The most remarkable finding is the significant improvement of our method over the baseline, summarized in the rightmost column of Table 3 in the form of relative improvement of the F-measure on \(E'\) (we remark that \(E'\) are test data not available to the learning procedure). Indeed, raw results show that our method obtained a greater F-measure in each of the 45 problem instances. The improvement is sharper for the Bills and Headers datasets (0.73 vs. 0.39 and 0.90 vs. 0.54, respectively, with 100 slices in the learning examples). These datasets exhibit a broad set of formats thus the ability of our approach to automatically discover the need of different patterns, as well as of actually generating them, does make a significant difference with respect to the baseline. Furthermore, there is an improvement also for the Twitter dataset, although the baseline exhibits very high F-measure for this dataset.
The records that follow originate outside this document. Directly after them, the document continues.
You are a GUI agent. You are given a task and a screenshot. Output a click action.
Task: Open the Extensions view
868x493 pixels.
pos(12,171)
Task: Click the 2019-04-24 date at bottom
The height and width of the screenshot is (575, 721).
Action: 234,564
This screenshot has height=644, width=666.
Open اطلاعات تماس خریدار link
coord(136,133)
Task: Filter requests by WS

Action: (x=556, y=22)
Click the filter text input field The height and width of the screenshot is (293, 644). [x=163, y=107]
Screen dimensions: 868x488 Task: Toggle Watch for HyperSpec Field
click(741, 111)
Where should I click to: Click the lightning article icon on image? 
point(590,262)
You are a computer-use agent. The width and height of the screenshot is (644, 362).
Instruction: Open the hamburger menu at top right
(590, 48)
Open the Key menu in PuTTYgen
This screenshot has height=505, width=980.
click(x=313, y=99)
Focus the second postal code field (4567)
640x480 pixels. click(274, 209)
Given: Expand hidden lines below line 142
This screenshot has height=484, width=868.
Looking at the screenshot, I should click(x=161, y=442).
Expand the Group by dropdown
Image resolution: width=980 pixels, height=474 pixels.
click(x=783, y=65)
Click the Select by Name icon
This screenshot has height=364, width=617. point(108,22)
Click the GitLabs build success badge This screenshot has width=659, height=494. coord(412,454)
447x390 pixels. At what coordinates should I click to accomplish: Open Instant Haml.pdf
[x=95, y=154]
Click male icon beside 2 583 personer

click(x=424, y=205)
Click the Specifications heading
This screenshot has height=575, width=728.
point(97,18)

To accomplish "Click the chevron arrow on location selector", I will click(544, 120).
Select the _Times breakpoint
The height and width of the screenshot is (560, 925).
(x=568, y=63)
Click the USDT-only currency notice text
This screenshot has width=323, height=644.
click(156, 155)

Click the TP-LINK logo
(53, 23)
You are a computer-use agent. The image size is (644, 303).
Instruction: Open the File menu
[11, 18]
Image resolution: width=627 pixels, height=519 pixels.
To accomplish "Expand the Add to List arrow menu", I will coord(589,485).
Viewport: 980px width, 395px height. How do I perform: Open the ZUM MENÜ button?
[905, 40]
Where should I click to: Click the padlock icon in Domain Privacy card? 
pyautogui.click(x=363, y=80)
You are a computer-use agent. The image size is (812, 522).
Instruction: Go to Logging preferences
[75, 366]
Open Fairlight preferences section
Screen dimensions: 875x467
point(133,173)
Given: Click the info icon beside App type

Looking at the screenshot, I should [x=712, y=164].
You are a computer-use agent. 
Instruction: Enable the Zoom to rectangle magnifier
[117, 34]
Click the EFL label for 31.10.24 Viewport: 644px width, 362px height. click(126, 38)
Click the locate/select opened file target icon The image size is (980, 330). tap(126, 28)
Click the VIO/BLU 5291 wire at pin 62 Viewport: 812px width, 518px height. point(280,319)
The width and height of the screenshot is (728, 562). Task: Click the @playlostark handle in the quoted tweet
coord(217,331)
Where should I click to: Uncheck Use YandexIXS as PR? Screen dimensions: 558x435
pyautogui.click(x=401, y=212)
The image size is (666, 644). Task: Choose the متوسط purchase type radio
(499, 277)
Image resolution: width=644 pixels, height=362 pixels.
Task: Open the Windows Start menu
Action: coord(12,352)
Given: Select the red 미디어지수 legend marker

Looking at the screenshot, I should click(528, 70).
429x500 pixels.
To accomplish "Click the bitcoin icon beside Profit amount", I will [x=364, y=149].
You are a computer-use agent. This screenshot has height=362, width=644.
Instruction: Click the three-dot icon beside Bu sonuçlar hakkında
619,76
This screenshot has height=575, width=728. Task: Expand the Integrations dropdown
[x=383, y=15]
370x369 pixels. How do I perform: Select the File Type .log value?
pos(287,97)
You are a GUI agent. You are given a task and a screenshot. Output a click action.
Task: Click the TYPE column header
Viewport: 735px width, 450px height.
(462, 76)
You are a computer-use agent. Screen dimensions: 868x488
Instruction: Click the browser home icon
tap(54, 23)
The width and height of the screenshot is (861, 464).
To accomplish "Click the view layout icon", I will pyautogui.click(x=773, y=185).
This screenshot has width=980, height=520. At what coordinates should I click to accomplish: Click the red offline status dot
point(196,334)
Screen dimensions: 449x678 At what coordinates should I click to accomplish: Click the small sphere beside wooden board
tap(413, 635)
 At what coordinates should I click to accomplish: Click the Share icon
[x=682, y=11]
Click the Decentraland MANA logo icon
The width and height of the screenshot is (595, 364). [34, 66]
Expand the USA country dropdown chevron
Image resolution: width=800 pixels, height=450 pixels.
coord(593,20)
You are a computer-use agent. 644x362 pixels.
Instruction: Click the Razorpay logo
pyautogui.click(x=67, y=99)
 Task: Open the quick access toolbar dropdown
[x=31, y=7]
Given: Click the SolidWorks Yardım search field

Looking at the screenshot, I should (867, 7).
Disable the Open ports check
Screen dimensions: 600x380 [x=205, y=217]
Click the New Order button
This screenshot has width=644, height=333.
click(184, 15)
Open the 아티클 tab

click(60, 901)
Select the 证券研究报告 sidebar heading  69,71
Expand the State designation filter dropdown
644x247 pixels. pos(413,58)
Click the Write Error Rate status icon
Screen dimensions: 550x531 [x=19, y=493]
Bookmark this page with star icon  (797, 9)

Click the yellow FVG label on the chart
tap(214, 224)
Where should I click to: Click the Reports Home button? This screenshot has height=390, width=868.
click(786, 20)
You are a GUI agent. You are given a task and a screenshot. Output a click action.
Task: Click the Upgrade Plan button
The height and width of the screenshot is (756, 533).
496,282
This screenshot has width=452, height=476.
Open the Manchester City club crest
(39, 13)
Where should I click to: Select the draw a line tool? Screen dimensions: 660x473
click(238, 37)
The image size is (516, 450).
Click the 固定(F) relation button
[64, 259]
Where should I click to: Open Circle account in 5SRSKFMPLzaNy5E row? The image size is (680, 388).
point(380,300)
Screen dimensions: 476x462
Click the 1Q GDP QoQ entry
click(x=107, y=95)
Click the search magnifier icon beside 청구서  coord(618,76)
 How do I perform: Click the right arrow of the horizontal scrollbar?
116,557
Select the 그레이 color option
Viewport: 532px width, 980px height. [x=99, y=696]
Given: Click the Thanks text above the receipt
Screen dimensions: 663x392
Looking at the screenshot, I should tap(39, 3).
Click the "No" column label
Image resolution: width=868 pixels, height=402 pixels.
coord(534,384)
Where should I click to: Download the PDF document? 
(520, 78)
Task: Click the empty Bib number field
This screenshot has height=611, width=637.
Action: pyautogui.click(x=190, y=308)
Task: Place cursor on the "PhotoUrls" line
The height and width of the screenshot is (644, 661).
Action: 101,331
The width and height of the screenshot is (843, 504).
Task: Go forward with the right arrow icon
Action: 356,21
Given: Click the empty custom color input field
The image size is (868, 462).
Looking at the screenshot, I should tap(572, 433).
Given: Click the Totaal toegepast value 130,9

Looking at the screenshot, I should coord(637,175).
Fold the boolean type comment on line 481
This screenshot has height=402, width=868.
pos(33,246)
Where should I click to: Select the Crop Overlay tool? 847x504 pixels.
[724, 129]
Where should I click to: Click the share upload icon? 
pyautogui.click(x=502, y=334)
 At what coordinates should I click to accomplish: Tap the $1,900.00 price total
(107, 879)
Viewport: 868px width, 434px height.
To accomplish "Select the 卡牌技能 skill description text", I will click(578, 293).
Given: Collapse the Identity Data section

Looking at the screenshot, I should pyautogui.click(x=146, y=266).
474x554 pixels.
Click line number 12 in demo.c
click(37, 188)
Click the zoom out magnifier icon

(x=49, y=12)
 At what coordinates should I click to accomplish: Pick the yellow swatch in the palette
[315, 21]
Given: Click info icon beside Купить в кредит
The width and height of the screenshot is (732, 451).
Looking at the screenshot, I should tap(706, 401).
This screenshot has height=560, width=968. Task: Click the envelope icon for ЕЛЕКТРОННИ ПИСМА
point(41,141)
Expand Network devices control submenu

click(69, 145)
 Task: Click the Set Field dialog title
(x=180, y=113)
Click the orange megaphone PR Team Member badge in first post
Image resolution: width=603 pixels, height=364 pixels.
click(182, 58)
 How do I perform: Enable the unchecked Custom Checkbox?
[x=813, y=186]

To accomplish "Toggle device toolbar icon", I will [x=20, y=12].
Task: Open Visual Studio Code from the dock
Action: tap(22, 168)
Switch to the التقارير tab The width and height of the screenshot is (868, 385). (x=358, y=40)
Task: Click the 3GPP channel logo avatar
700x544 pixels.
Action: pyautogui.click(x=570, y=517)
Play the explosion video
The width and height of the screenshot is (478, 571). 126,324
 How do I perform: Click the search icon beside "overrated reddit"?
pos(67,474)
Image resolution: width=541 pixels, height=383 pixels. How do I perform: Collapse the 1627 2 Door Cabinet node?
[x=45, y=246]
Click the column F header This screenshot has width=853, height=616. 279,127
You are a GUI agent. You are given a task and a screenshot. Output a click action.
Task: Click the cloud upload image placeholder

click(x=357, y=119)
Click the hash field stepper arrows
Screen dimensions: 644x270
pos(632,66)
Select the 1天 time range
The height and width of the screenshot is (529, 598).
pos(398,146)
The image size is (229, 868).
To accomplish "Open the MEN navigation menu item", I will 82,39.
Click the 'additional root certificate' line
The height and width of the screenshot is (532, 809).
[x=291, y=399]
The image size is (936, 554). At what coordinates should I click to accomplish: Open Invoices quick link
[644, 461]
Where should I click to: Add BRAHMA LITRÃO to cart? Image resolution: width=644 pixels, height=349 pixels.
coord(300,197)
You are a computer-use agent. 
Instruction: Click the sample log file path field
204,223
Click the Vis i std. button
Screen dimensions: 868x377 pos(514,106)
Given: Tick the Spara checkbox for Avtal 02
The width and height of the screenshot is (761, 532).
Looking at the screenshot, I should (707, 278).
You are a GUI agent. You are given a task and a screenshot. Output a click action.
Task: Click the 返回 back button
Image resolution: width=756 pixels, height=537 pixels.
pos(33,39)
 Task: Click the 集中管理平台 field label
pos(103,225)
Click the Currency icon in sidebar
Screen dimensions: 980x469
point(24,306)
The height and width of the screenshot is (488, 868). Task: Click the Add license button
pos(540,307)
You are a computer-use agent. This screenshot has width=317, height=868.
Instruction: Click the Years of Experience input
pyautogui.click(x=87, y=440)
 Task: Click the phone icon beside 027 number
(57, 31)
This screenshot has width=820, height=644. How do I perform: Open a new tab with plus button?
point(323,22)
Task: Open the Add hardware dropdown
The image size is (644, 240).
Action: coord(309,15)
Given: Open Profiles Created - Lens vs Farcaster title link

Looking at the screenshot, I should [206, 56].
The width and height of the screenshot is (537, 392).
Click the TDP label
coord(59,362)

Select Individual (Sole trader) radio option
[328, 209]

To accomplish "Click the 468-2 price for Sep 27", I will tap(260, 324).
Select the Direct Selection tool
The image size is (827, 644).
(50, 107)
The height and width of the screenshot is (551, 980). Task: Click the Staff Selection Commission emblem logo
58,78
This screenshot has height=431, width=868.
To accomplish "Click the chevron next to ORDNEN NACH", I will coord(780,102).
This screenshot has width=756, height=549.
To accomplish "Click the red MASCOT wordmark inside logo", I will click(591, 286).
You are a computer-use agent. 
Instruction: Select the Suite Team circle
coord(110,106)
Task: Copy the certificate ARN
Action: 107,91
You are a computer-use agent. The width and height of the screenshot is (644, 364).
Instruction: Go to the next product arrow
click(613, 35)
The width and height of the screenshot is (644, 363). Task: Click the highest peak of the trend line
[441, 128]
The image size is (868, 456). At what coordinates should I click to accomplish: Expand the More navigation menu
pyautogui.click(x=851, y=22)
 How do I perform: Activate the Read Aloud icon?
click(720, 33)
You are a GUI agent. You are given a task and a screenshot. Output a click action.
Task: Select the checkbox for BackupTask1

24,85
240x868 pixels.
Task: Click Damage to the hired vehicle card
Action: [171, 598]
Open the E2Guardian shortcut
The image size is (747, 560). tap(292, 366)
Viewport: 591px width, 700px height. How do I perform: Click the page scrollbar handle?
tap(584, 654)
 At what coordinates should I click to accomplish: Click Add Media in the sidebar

Another interesting finding concerns the complexity of the generated set of patterns. Though our method may generate, for a given problem instance, a set composed of more than one pattern, whereas the baseline always generates exactly one pattern, the overall complexity \(\ell (P)\) is lower with our method in 5 on 9 problem instances. The difference is more noticeable for the Bills dataset. It is also important to remark that the average number of patterns discovered and generated by our method (\(|P|\) column of Table 3) is close to the number of patterns used for annotating the dataset (\(|P^\star |\) column of Table 2): our separate-and-conquer strategy does succeed in appropriately splitting the problem in several subproblems which can be solved with simpler patterns.

Table 3 shows also the computational effort (CE) averaged across problem instances with the same number of slices. We define CE as the number of character evaluations performed by individuals while processing a problem instance—e.g., a population of 100 individuals applied to a set \(E\) including strings totaling 1000 characters for 100 generations corresponds to \(\text {CE}=10^{7}\). Note that this definition is independent of the specific hardware used. It can be seen that our method does not require a CE larger than the baseline. It can also be seen that for the Tweets dataset—the one for which the improvement in terms of F-measure and complexity of the solution was not remarkable—our method required a CE sensibly lower than the baseline. We think that this finding is motivated by our early termination criterion (determined by \(n_\text {stop}\), see Sect. 3.1) which allows to spare some CE when no improvements are being observed during the evolutionary search.

Finally, we provide the execution time for the two methods with 25 slices, averaged over the 5 repetitions. Our method took 30 min, 3 min, and 29 min for Bills, Tweets, and Headers, respectively; the baseline took 45 min, 6 min, and 21 min, respectively. Each experiment has been executed on a machine powered with a 6 core Intel Xeon E5-2440 (2.40 GHz) equipped with 8 GB of RAM.

5 Concluding Remarks

We considered the problem of learning a set of text extractor patterns from examples. We proposed a method for generating the patterns, in the form of regular expressions, which is based on Genetic Programming. Each individual represents a valid regular expression and individuals are evolved in order to meet three objectives: maximize the extraction precision on a training set, maximize the character accuracy on the training set, and minimize the regular expression length (a proxy for its complexity). Several evolutionary searches are executed according to a iterative separate-and-conquer strategy: the examples which are “solved” at a given iteration are removed from the examples set of subsequent iterations. This strategy allows our method to automatically discover if several patterns are needed to solve a problem instance and, at the same time, to generate those patterns.

We assessed our method and compared its performance against an earlier state-of-the-art proposal. The experimental analysis, performed on several extraction tasks of practical complexity, showed that our method outperforms the baseline along three dimensions: greater extraction precision and recall on unseen examples, simpler patterns, and lower computational effort required to generate them.